With more and more children being born into bilingual families, one of the most common concerns parents of infants and young children have is whether speaking more than one language in the home will confuse their child.
- Will speaking two languages around your child slow down or inhibit your child’s ability to learn to speak and understand language?
- Should you only speak one language around your child and teach the second later?
These are good questions.
The Amazing, Powerful, Wonderful Mind of a Child
The brain of a child is a fantastic thing. From birth, children have to learn so many things that we take for granted. We watch as our children discover their fingers and toes, learn how to grasp objects, and develop the ability to roll over or crawl. As adults, these may seem like basic things. However, they actually require developing multiple skills and perceptions from scratch. Then they have to figure out how to put them all to use at the same time. The young, amazing brain does all this and so much more.
Similarly, language is a highly complex skill. There are sounds, words, grammar, and tone. Babies decipher all this on their own by listening. So, when parents speak different languages with different sounds, words, and rules, how will their child learn what fits with which language?
Learning Different Words
Before the 7th and 8th centuries, many western languages were written without spaces or punctuation. Like the heading of this paragraph (“Learning Different Words”), it could be challenging to read and understand where one word stopped and the next started. This is similar to what a baby has to deal with when listening to someone speak.
When we speak, especially in our native language, there are no distinct pauses between words in a sentence. To a baby who doesn’t know words, it all sounds like one long string of sounds. Over time, however, babies start to instinctively discover the rules of the language that help to cue them into when one word stops and the next start. This is one of the first linguistic skills they learn.

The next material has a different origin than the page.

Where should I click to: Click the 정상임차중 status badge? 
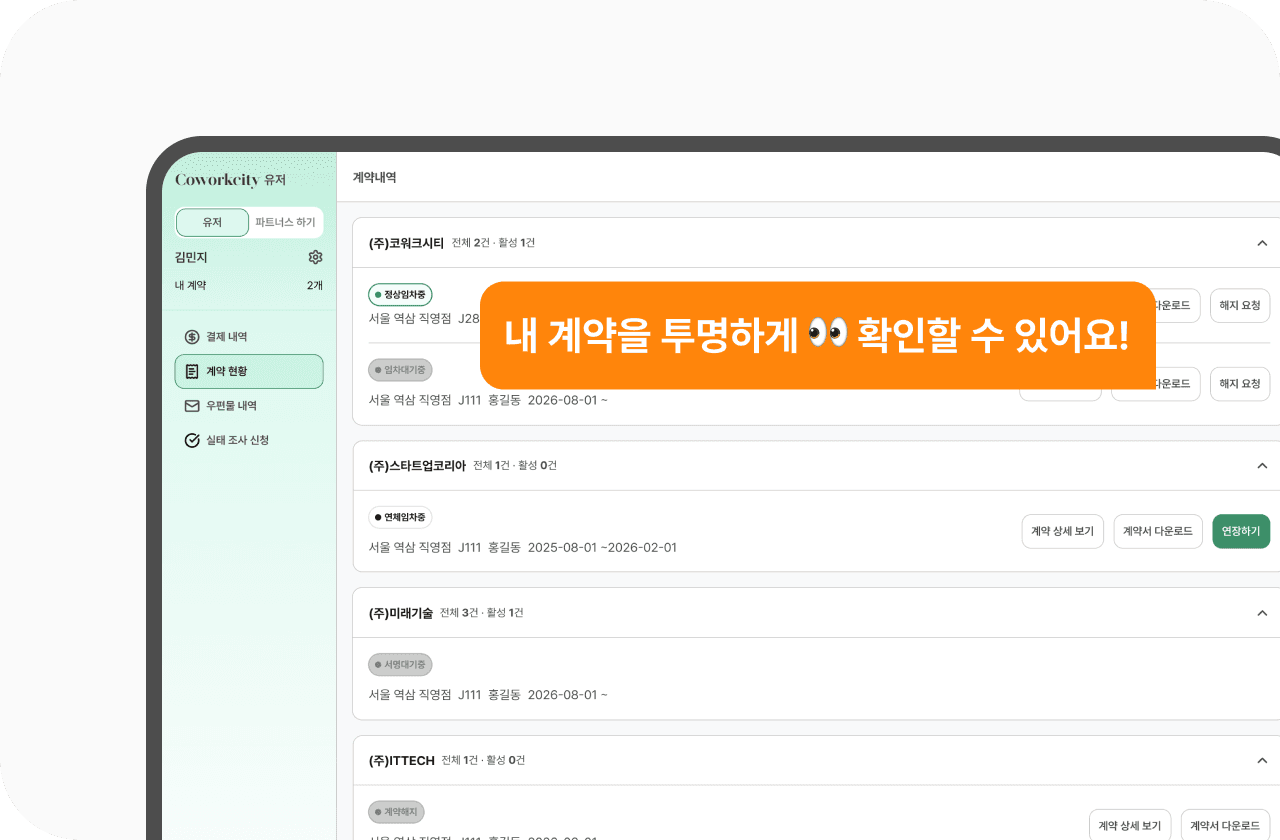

For example, words in English have one stressed syllable, which is often at the beginning of the word. So, you can guess where a new word starts pretty accurately just by listening for sounds that are stressed. Other languages, however, like French, do not have the same general rule.
Does Speaking Two Languages Confuse Your Baby?
A recent study at McGill University asked this very question. Researches used tests that can show if a baby can distinguish where words start and end and tested babies from both monolingual and bilingual homes. They tested the following three situations:
- English-only homes
- French-only homes
- Bilingual homes
They found that babies in the bilingual homes performed as well or better that babies from monolingual homes at distinguishing words.
“As we expected, the French-only and English-only babies could track word forms in their native language, but not in the other language. Impressively, bilingual babies were on par with their monolingual peers in tracking word forms in both English and French at the same ages, even though the languages differ significantly. Further, bilingual babies who heard both languages spoken by the same parent appeared to do better at the task.” – Adriel John Orena and Linda Polka
It used to be assumed that introducing a second language too early in a child’s life would hurt their development. However, as researchers continue to study the effects of multiple languages on young children, they are finding the opposite is actually true. Not only are children able to handle more than one language, but there are multiple cognitive, linguistic, and academic benefits to raising a child in a bilingual home.